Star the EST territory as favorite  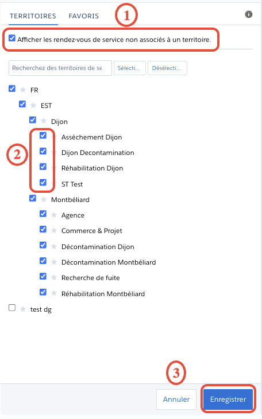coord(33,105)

==

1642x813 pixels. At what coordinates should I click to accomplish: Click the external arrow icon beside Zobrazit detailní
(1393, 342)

* * *

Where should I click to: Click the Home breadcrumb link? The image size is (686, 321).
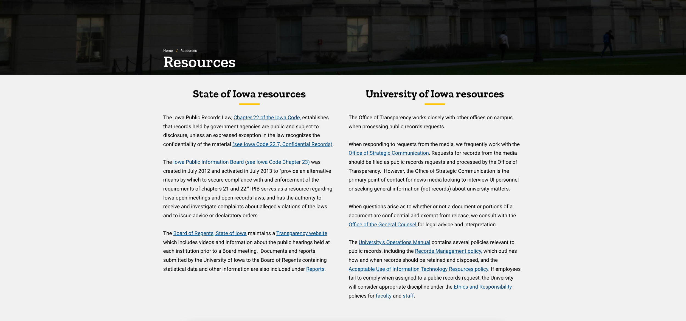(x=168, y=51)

= EXERCISE =
Select every line of the material above that contains the string "click" and reproduce each one in full. The match is case-sensitive.

= ANSWER TO THE PROBLEM =
1642x813 pixels. At what coordinates should I click to accomplish: Click the external arrow icon beside Zobrazit detailní
Where should I click to: Click the Home breadcrumb link? The image size is (686, 321).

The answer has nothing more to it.